[PATCH PR94026] combine missed opportunity to simplify comparisons with zero

Yangfei (Felix) felix.yang@huawei.com
Thu Mar 19 01:43:40 GMT 2020


Hi,

> -----Original Message-----
> From: Segher Boessenkool [mailto:segher@kernel.crashing.org]
> Sent: Thursday, March 19, 2020 7:52 AM
> To: Yangfei (Felix) <felix.yang@huawei.com>
> Cc: gcc-patches@gcc.gnu.org; Zhanghaijian (A) <z.zhanghaijian@huawei.com>
> Subject: Re: [PATCH PR94026] combine missed opportunity to simplify
> comparisons with zero
> 
> Hi!
> 
> On Tue, Mar 17, 2020 at 02:05:19AM +0000, Yangfei (Felix) wrote:
> > > Trying 7 -> 8:
> > >     7: r99:SI=r103:SI>>0x8
> > >       REG_DEAD r103:SI
> > >     8: r100:SI=r99:SI&0x6
> > >       REG_DEAD r99:SI
> > > Failed to match this instruction:
> > > (set (reg:SI 100)
> > >     (and:SI (lshiftrt:SI (reg:SI 103)
> > >             (const_int 8 [0x8]))
> > >         (const_int 6 [0x6])))
> > >
> > > That should match already, perhaps with a splitter.  aarch64 does
> > > not have very generic rotate-and-mask (or -insert) instructions, so
> > > the
> > > aarch64 backend needs to help combine with the less trivial cases.
> > >
> > > If you have a splitter for *this* one, all else will probably work
> > > "automatically": you split it to two ubfm, and the second of those
> > > can then merge into the compare instruction, and everything works out.
> >
> > Do you mean splitting the above pattern into a combination of ubfx and ubfiz?
> (Both are aliases of ubfm).
> 
> Sure.  The problem with aarch's bitfield instruction is that either the source or
> the dest has to be right-aligned, which isn't natural for the compiler.
> 
> > I still don't see how the benefit can be achieved.
> > The following is the expected assembly for the test case:
> >         tst     x0, 1536
> >         cset    w0, ne
> >         ret
> > This may not happen when the remaining ubfx is there.  Also what
> instruction be matched when ubfiz is merged into the compare?
> > Anything I missed?
> 
> The second insn could combine with the compare, and then that can combine
> back further.

Let me paste the RTL input to the combine phase:
/************************
(insn 6 3 7 2 (set (reg:SI 98)
        (ashiftrt:SI (reg:SI 102)
            (const_int 8 [0x8]))) "foo.c":3:16 742 {*aarch64_ashr_sisd_or_int_si3}
     (expr_list:REG_DEAD (reg:SI 102)
        (nil)))
(note 7 6 8 2 NOTE_INSN_DELETED)
(insn 8 7 9 2 (set (reg:CC_NZ 66 cc)
        (compare:CC_NZ (and:SI (reg:SI 98)
                (const_int 6 [0x6]))
            (const_int 0 [0]))) "foo.c":5:8 698 {*andsi3nr_compare0}
     (expr_list:REG_DEAD (reg:SI 98)
        (nil)))
(note 9 8 14 2 NOTE_INSN_DELETED)
(insn 14 9 15 2 (set (reg/i:SI 0 x0)
        (ne:SI (reg:CC_NZ 66 cc)
            (const_int 0 [0]))) "foo.c":10:1 494 {aarch64_cstoresi}
     (expr_list:REG_DEAD (reg:CC 66 cc)
        (nil)))
*************************/

Two issues that I can see here:
1. When the ubfiz is combined with the compare, the combined insn does not necessarily mean a equality comparison with zero.  
  This is also the case when all the three insns (ubfx & ubfiz & compare) are combined together.  
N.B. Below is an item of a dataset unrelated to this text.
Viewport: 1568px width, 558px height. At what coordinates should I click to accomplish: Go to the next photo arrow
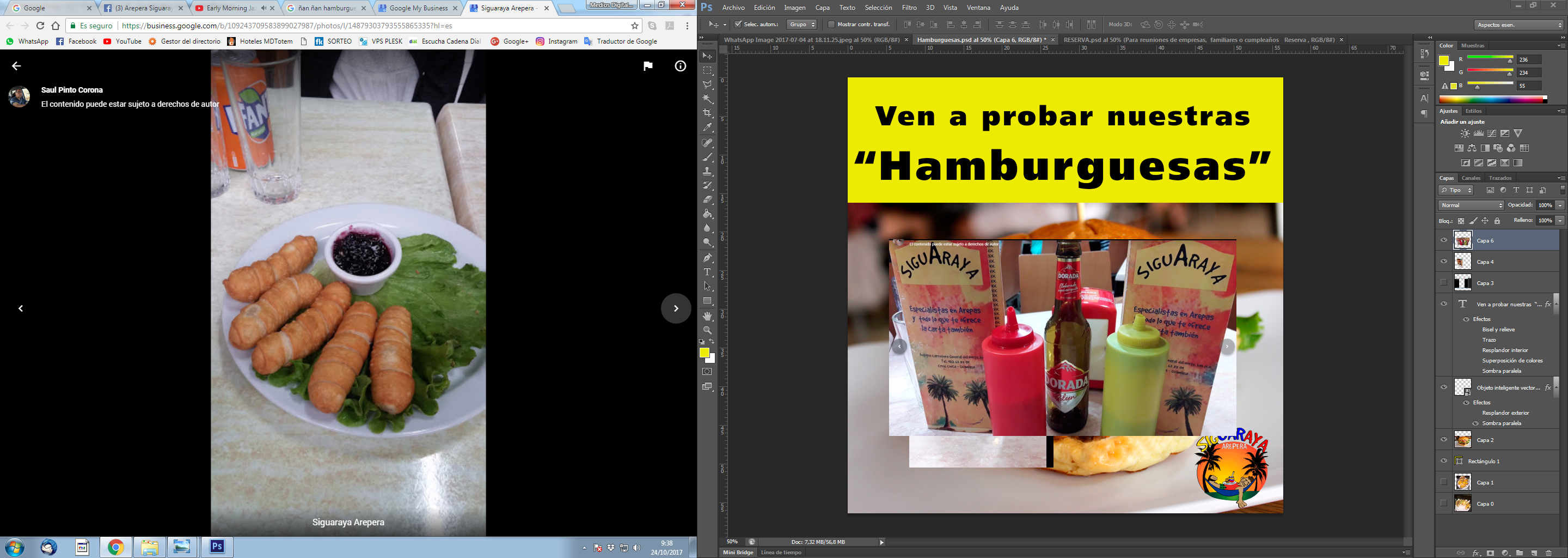coord(676,309)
2. Given that the patterns for ubfx and ubfiz are already not simple, I am afraid the pattern we got by combining the three would be much complex.
  And even more complex when further merged with insn 14 here in order to make sure that we are doing a equality comparison with zero.  

So it looks difficult when we go this port-specific way without matching a "zero_extact".  

> Another approach:
> 
> Trying 7 -> 9:
>     7: r99:SI=r103:SI>>0x8
>       REG_DEAD r103:SI
>     9: cc:CC_NZ=cmp(r99:SI&0x6,0)
>       REG_DEAD r99:SI
> Failed to match this instruction:
> (set (reg:CC_NZ 66 cc)
>     (compare:CC_NZ (and:SI (lshiftrt:SI (reg:SI 103)
>                 (const_int 8 [0x8]))
>             (const_int 6 [0x6]))
>         (const_int 0 [0])))
> 
> This can be recognised as just that "tst" insn, no?  But combine (or
> simplify-rtx) should get rid of the shift here, just the "and" is simpler after all (it
> just needs to change the constant for that).

No, this does not mean an equality comparison with zero.  I have mentioned this in my previous mail.